Kirsty and Rich have lots of useful equipment (cameras, mics, extension leads, tape etc.) so they brought this along to the venue and we set up the room. We had a laptop at the front with the slides on for presenters to use, a camera (1) at the back of the room for general recording of the day and a second camera (2) near the front, which would be connected to a laptop logged in to Google Hangouts and streaming using Google Hangouts on air. The venue provided a projector and speakers. We also had a microphone reasonably near to the lectern at the front. Later on we switched to a lapel microphone when drilling noise outside the room became a little too much.

The Google Hangout setup - camera 2

The Google Hangout setup – camera 2

Speakers presented from the main lectern and were asked to try and stand reasonably still. They were filmed on both cameras, but camera 2 provided the feed for the Google hangout.

remote4

As mentioned some of the speakers presented remotely. Two did this by recording a video in advance and this was sent directly to the Google hangout and simultaneously played on the main projector in the room. The other two presented directly in the Google hangout – they were asked to turn up 20 minutes before their scheduled presentation time. For these presentations the hangout was opened up on laptop on the lectern and shown to everyone.

There were 3 breakout group sessions during the day. Feedback from these was also streamed – this is the first time I’ve seen this happen. Remote participants were able to join in the conversation remotely using an event etherpad.

Post-event

After the workshop the video footage was chunked up, given a title page and uploaded to YouTube. They were then shared along with the slides on the LinkedUp website. All outcomes from the breakout group groups was summarized in a blog post and the choicest tweets were pulled into a Storify.

remote2

Any small problems?

At one point due to a problem with the speakers we ended up with the Google hangout people ahead of the people actually physically at the event. Kirsty and Rich were able to play music during periods when there was nothing being streamed – this let people know they were in the right place.

remote3

In the middle of the afternoon the Google Hangout crashed. Unfortunately the only way round this is to start a new hangout. This meant a new code had to be embedded in the remote participation page and shared with those watching via Twitter. Luckily due to the two cameras there is no break in the final videos of sessions.

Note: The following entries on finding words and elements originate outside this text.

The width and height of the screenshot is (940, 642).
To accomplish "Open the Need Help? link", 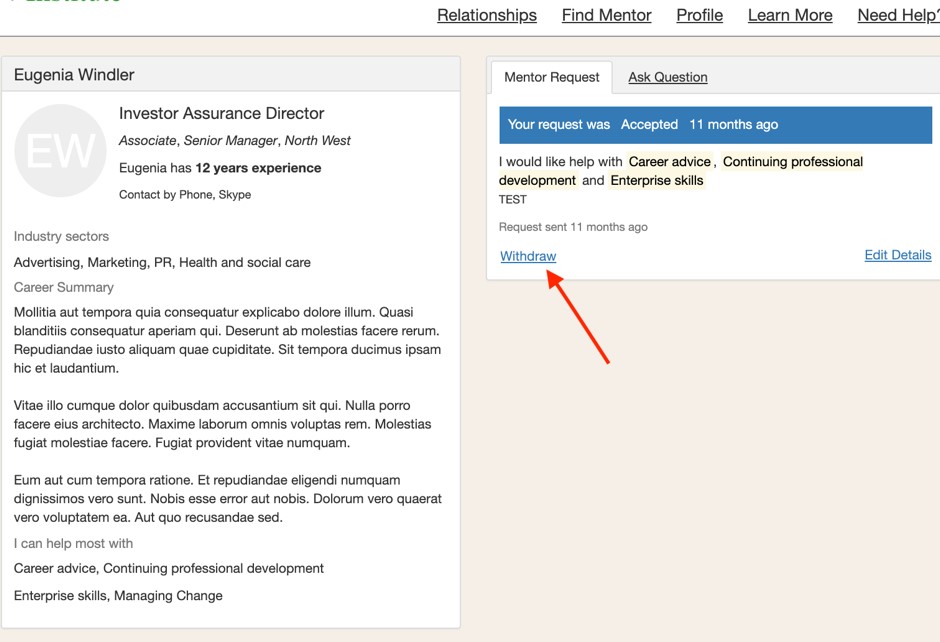I will coord(898,15).
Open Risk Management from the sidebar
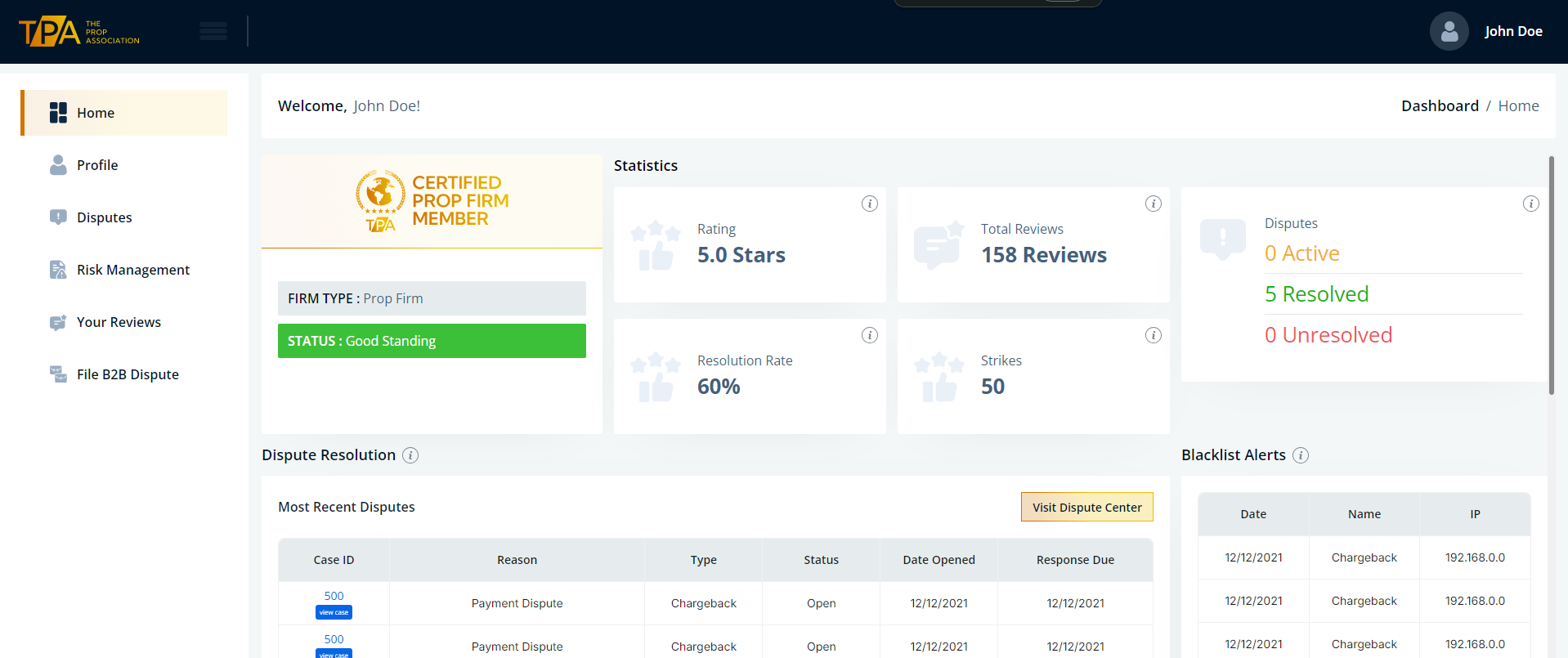This screenshot has height=658, width=1568. click(x=132, y=270)
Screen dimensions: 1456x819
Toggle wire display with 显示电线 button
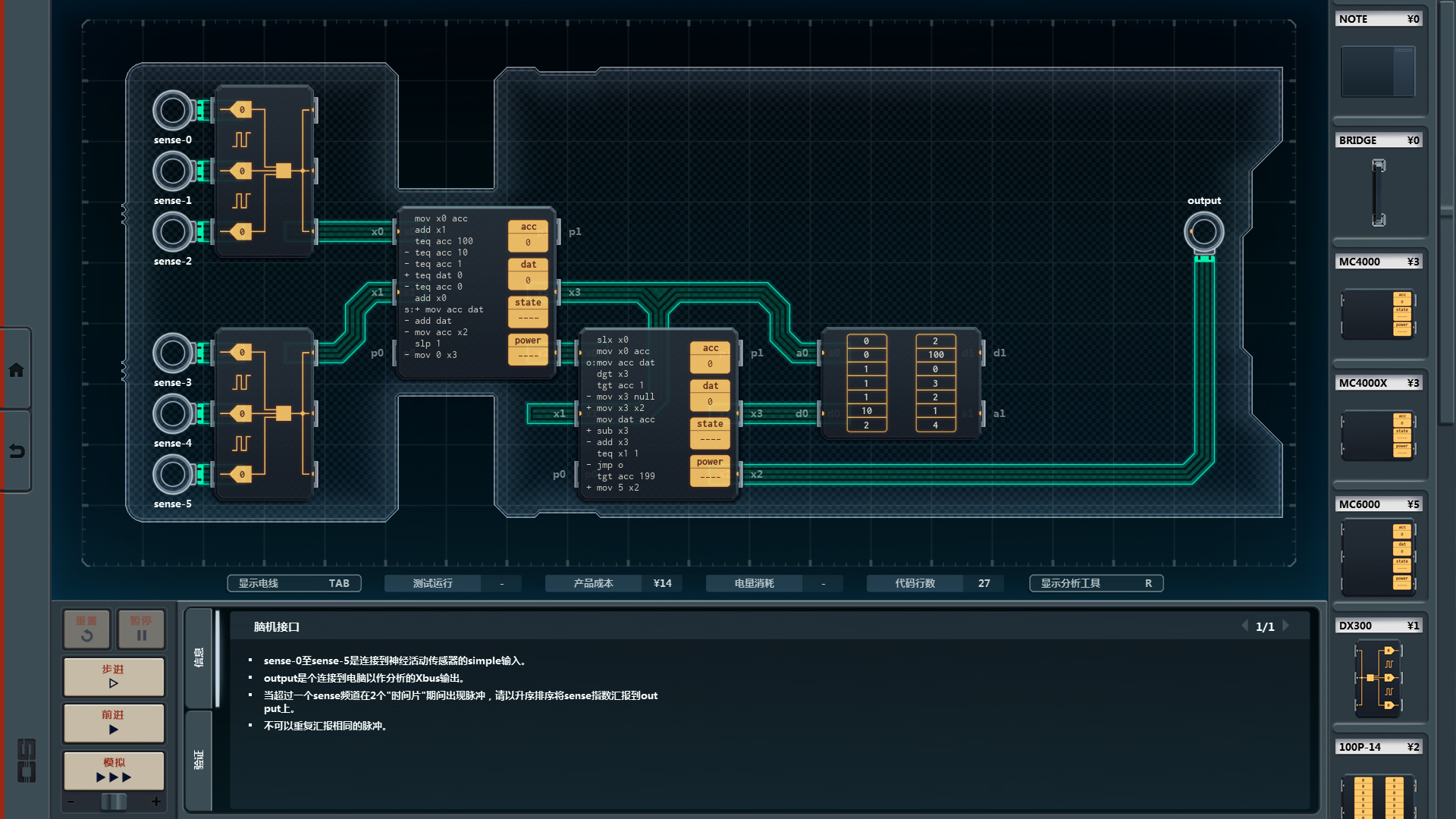point(293,583)
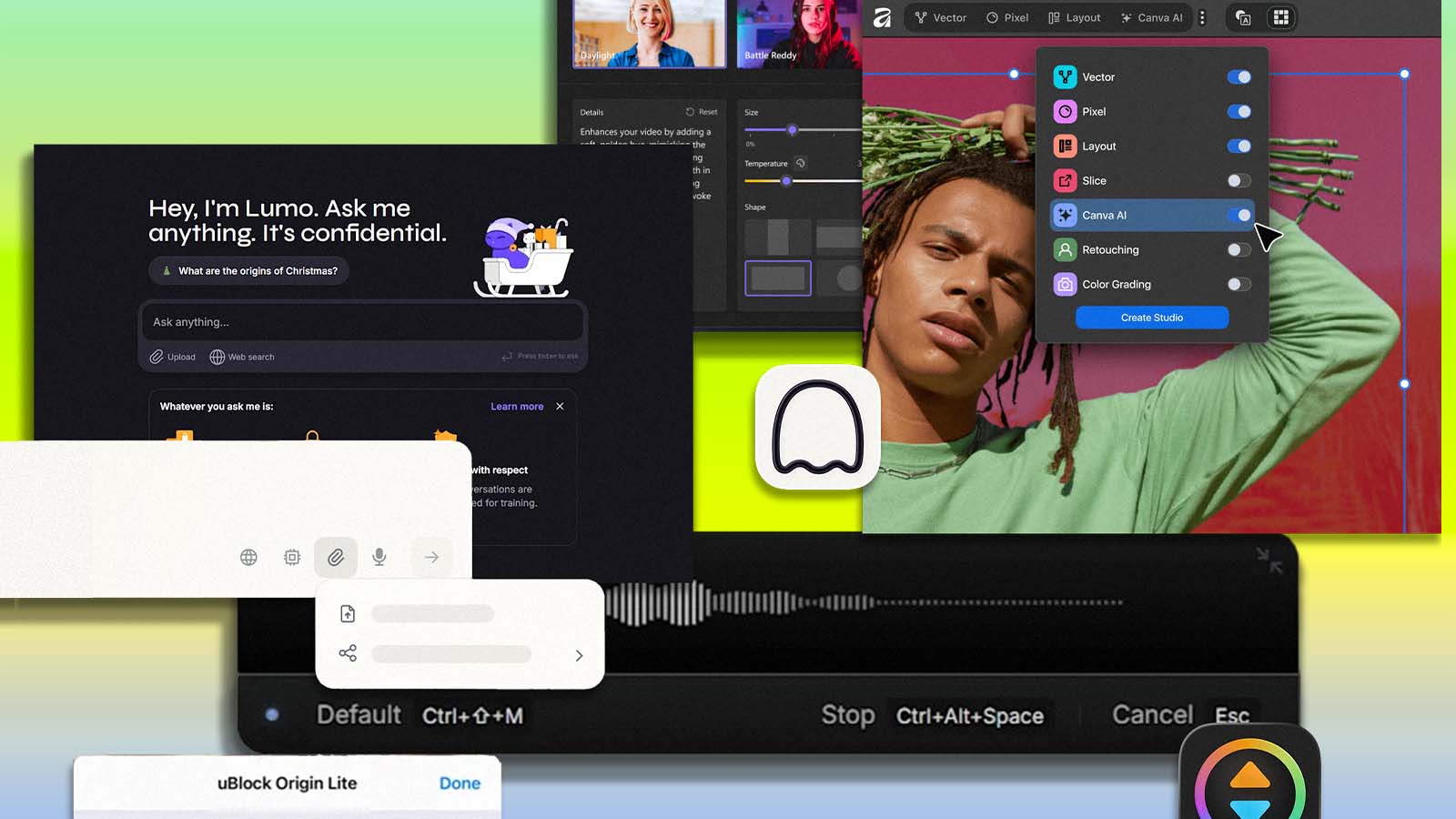Open the three-dot more options icon

click(x=1202, y=17)
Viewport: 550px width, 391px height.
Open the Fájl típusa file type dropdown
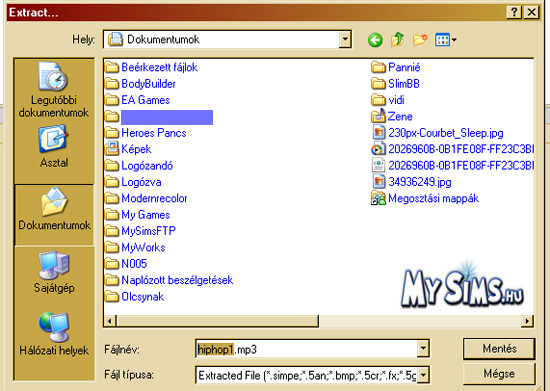[x=423, y=376]
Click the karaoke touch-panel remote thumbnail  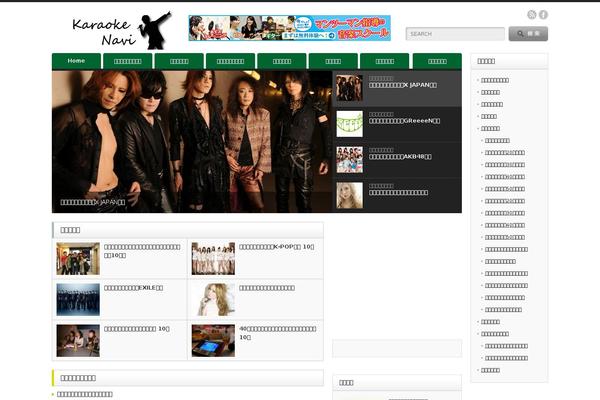tap(213, 340)
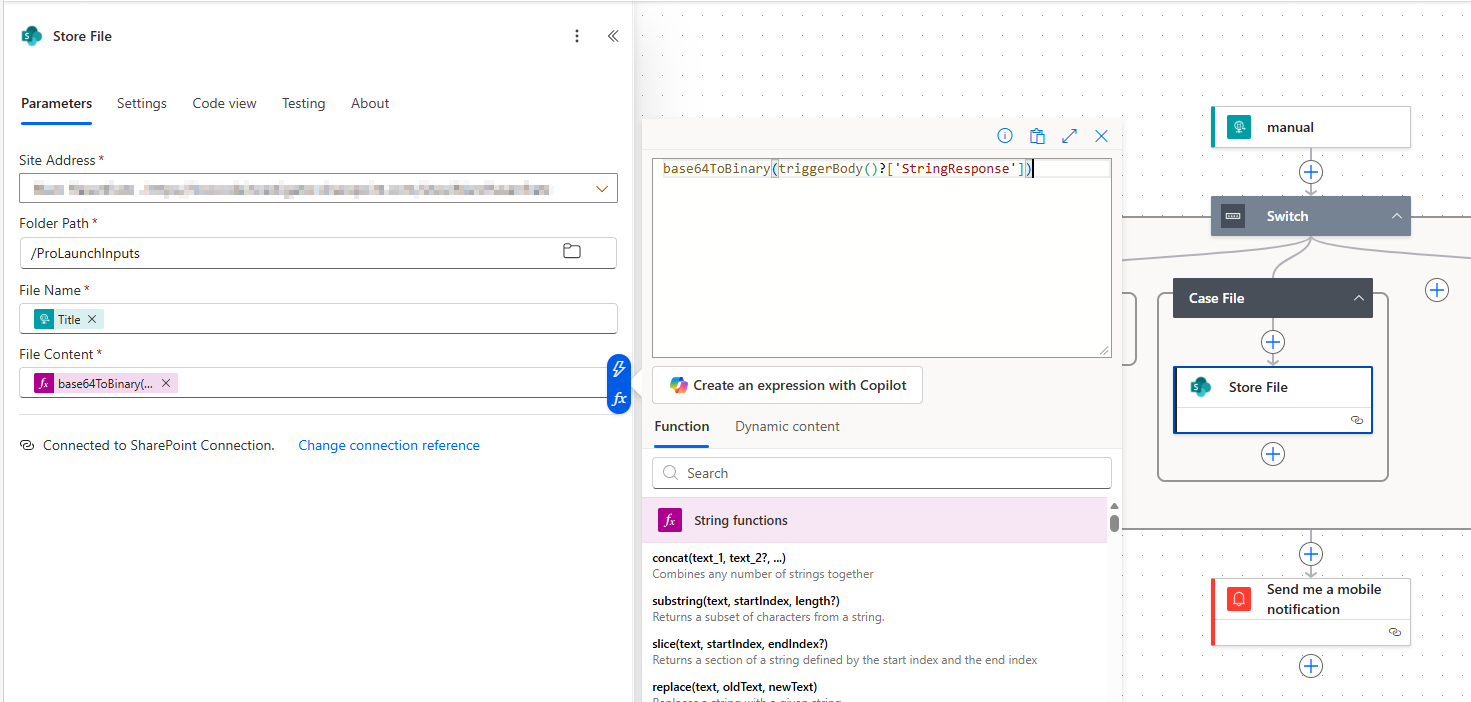Screen dimensions: 1471x702
Task: Click the clipboard paste icon in expression editor
Action: pyautogui.click(x=1037, y=136)
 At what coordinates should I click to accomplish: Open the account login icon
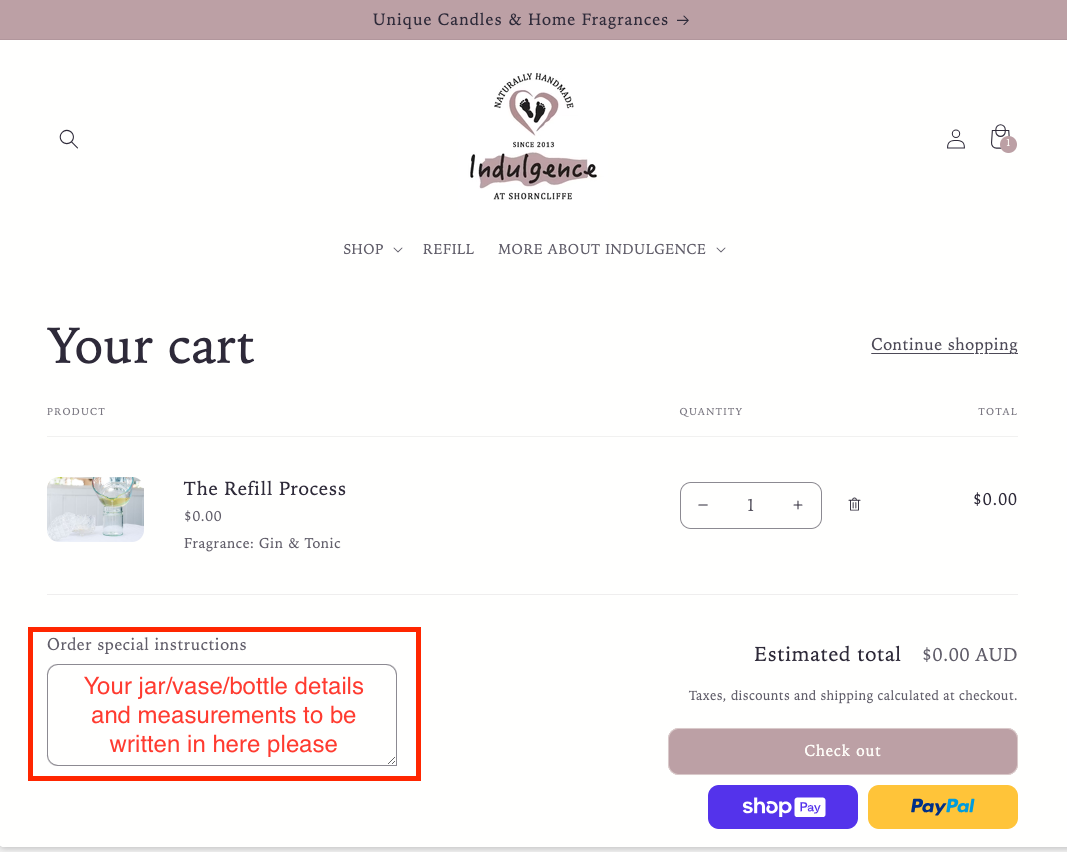click(956, 139)
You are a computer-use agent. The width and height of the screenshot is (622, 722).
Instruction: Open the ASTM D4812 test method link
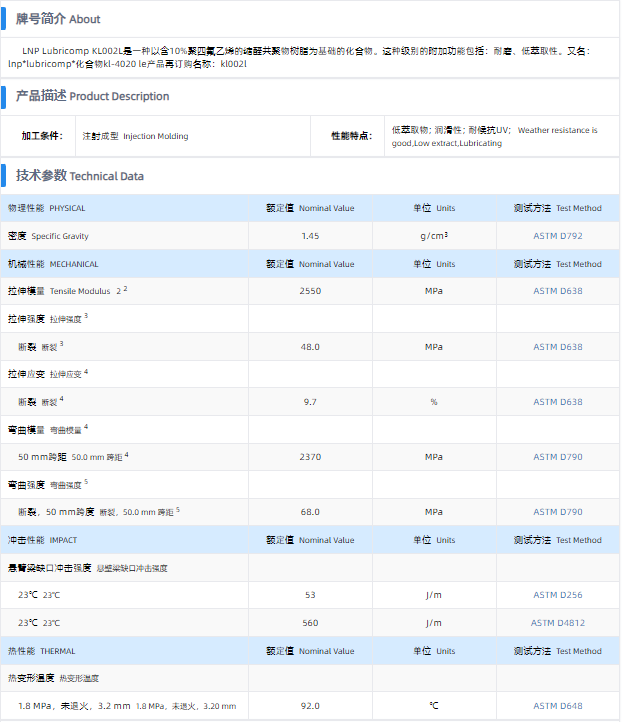click(x=557, y=623)
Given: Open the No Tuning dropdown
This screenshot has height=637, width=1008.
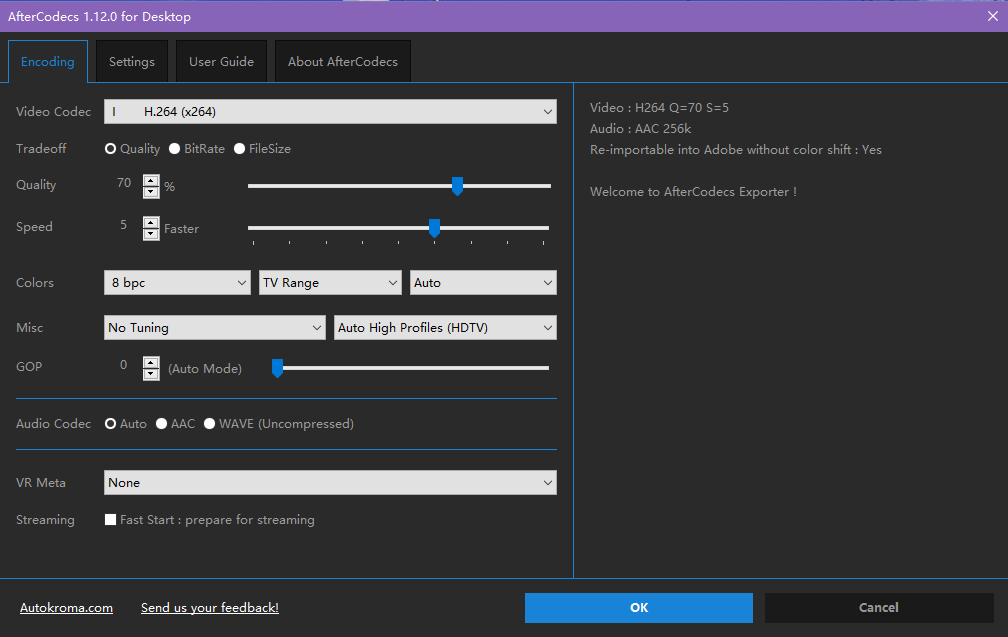Looking at the screenshot, I should click(214, 327).
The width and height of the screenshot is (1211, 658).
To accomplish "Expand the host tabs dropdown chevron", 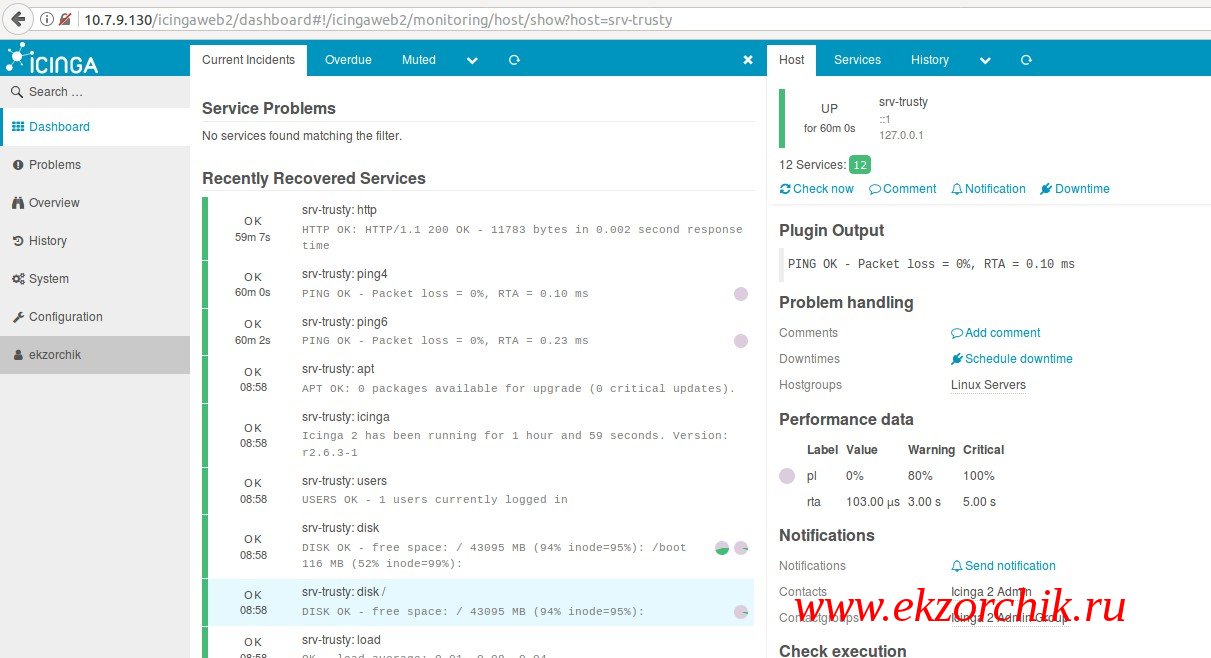I will (x=985, y=60).
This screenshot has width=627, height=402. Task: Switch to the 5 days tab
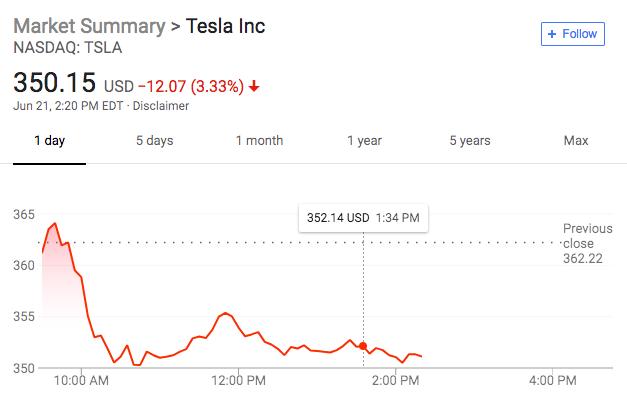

The wifi at the venue was fine but we still had a few teething problems when Google hangouts was shared with those in the room. We got it to work eventually after a little faffing but had to show the slides separately and move them on manually at the presenter’s request – good job we had them in advance! Whenever you have a technical hitch the problem is always when do you decide to drop something from the schedule because it’s just not working.

I scheduled lots of tweets in advance to save myself time, this was fine but we were a little over timing wise so people got to hear the details a little early.

A few top tips

Have a master programme with details of what is happening for each talk, this should include links to the slides in various formats, links to videos and details of whether someone is presenting physically or remotely. Our master also had all the login details for accounts – just in case. We had an offline version and an online one. The online had quick links to all the slides, which I’d uploaded to the website in pdf version as a back up.

remote1

Have a back channel for event amplifier communication during the event as you’ll probably end up ignoring your emails.

The hashtag I picked for the event turned out to be shared by quite a few other events including the Memphis in May barbecue championships! Luckily none were on the same day. Next time I’d probably go for a more unique hashtag – though that might mean using up a little more space in tweets.

Get your post-event stuff (blog posts, slides, videos etc.) up as soon as possible after the event – that way there is still momentum from the day. Big thanks to Kirsty and Rich for being super speedy with the video processing and for all their other help!